Task statement.
How many lines below contain the word "beside", with case taken into account? Reply with the number only.

Data to process.
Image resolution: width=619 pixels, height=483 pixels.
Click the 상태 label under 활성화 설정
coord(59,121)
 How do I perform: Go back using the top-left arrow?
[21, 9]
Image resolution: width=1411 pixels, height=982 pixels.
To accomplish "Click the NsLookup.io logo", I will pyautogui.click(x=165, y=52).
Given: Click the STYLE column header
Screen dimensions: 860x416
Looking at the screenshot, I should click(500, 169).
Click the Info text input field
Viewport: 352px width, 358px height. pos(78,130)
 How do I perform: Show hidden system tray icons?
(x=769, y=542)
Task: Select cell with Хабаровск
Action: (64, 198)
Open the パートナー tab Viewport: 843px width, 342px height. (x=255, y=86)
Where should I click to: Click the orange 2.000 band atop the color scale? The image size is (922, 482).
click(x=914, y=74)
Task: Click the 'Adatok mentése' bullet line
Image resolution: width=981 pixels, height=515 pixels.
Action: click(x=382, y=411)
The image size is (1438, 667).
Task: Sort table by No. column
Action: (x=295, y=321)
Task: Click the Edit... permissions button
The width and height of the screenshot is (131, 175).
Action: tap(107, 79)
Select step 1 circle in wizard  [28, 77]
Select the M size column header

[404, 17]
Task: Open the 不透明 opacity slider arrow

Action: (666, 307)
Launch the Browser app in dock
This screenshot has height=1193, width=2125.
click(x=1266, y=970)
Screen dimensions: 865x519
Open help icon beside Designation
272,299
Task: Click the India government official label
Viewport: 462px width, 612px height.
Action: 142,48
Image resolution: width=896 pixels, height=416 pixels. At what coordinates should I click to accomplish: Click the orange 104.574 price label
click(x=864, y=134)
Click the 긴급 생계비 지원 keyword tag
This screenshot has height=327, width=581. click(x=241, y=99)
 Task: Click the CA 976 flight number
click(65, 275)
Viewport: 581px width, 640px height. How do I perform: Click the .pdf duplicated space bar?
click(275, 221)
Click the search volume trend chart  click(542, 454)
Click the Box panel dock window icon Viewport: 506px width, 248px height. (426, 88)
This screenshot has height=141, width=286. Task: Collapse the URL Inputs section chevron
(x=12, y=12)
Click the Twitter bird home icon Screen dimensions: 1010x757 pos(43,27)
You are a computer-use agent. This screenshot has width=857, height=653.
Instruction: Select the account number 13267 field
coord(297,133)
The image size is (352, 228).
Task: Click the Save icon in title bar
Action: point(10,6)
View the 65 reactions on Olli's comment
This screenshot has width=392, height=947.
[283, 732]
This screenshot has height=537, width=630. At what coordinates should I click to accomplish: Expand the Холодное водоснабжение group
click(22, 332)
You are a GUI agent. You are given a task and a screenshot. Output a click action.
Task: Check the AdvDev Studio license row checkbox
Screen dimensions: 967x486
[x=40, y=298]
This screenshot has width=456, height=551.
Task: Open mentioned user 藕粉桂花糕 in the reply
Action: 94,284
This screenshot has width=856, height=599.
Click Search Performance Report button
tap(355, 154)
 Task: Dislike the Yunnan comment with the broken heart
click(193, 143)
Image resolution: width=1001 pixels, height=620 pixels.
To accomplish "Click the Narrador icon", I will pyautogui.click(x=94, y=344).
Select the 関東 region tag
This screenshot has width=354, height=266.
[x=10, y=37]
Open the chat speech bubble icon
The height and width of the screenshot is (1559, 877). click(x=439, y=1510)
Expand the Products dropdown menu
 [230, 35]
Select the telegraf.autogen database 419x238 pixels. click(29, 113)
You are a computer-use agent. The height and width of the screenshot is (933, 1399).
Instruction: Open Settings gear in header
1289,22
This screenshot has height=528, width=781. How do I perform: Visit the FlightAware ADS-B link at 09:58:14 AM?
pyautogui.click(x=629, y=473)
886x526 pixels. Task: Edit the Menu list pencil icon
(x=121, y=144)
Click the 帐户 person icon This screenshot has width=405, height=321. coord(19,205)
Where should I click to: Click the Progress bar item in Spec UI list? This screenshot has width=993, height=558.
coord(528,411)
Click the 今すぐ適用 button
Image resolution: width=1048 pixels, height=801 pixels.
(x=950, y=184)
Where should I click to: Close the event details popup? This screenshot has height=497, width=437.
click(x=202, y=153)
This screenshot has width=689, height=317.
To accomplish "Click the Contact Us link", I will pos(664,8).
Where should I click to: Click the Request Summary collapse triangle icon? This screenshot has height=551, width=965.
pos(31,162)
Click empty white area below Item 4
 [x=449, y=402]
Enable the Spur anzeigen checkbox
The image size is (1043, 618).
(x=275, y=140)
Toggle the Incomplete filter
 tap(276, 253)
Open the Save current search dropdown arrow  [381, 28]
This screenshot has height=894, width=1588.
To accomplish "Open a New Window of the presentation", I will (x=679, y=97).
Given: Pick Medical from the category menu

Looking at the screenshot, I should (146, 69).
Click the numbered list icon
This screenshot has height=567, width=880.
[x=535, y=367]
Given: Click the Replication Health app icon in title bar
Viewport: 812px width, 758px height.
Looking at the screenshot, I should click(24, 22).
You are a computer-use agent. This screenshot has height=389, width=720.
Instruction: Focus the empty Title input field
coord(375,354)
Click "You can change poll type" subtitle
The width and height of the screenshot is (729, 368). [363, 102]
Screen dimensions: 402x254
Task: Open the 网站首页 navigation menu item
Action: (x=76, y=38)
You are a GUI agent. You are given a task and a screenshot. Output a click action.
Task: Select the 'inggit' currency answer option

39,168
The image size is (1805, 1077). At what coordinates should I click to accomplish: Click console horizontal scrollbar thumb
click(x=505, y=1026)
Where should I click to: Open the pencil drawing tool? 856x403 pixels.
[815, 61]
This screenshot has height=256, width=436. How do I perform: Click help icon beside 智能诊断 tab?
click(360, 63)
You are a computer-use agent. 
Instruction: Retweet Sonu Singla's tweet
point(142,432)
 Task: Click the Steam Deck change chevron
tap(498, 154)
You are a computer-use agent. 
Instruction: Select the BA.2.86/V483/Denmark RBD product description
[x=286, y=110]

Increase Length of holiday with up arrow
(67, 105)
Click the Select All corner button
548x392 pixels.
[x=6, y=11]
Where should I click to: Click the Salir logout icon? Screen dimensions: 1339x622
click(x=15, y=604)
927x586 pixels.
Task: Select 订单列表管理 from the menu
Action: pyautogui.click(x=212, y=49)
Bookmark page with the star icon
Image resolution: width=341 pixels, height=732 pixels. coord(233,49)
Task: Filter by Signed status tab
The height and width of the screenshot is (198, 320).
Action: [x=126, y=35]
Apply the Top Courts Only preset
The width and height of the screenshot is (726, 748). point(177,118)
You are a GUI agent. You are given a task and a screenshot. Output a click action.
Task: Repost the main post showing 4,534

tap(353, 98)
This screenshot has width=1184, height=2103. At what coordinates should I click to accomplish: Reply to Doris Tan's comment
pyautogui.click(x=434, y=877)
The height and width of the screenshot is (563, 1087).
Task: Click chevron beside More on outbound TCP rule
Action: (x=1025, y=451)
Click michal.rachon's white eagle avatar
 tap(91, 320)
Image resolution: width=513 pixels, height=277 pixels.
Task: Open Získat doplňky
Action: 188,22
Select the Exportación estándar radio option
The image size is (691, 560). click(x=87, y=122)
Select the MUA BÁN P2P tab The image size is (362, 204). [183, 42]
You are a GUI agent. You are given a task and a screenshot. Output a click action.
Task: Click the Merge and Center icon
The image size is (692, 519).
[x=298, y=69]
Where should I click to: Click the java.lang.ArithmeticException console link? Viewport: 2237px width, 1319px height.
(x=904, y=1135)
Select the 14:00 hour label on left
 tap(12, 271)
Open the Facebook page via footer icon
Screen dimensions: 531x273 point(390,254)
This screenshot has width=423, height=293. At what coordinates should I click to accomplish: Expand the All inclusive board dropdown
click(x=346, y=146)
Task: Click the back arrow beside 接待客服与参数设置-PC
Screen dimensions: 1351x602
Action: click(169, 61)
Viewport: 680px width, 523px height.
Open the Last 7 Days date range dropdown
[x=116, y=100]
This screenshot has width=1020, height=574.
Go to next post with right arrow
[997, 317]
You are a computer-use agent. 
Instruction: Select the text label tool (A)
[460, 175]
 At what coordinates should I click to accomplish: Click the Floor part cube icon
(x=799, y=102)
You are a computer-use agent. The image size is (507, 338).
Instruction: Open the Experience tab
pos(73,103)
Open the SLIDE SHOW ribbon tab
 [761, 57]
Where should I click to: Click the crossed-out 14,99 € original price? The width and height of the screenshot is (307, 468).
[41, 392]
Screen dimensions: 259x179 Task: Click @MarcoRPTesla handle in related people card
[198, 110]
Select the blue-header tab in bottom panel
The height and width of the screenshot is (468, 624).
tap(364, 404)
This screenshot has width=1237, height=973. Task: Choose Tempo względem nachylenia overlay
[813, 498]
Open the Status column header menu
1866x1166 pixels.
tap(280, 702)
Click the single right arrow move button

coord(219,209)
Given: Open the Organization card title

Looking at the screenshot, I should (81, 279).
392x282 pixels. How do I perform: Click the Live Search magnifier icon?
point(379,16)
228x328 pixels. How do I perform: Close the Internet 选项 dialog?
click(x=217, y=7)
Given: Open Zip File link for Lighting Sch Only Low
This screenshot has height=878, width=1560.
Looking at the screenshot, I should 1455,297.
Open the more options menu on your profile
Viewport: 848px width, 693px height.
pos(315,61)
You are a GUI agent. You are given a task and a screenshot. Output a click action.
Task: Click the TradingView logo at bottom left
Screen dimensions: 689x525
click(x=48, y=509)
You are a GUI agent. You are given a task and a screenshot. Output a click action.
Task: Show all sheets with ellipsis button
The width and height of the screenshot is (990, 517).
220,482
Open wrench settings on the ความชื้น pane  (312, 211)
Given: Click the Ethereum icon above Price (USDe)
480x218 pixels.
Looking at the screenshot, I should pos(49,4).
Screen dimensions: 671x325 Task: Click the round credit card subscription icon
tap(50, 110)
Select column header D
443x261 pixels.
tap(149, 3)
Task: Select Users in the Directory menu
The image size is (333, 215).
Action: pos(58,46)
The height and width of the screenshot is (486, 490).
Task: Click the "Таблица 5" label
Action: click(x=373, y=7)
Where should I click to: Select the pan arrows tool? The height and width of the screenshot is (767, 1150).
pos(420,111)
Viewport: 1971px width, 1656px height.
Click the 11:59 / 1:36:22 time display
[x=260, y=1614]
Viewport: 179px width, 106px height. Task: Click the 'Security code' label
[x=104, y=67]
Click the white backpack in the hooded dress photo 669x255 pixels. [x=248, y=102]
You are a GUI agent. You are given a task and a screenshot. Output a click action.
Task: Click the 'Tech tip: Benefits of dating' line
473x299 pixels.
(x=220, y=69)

Reply to the task.
4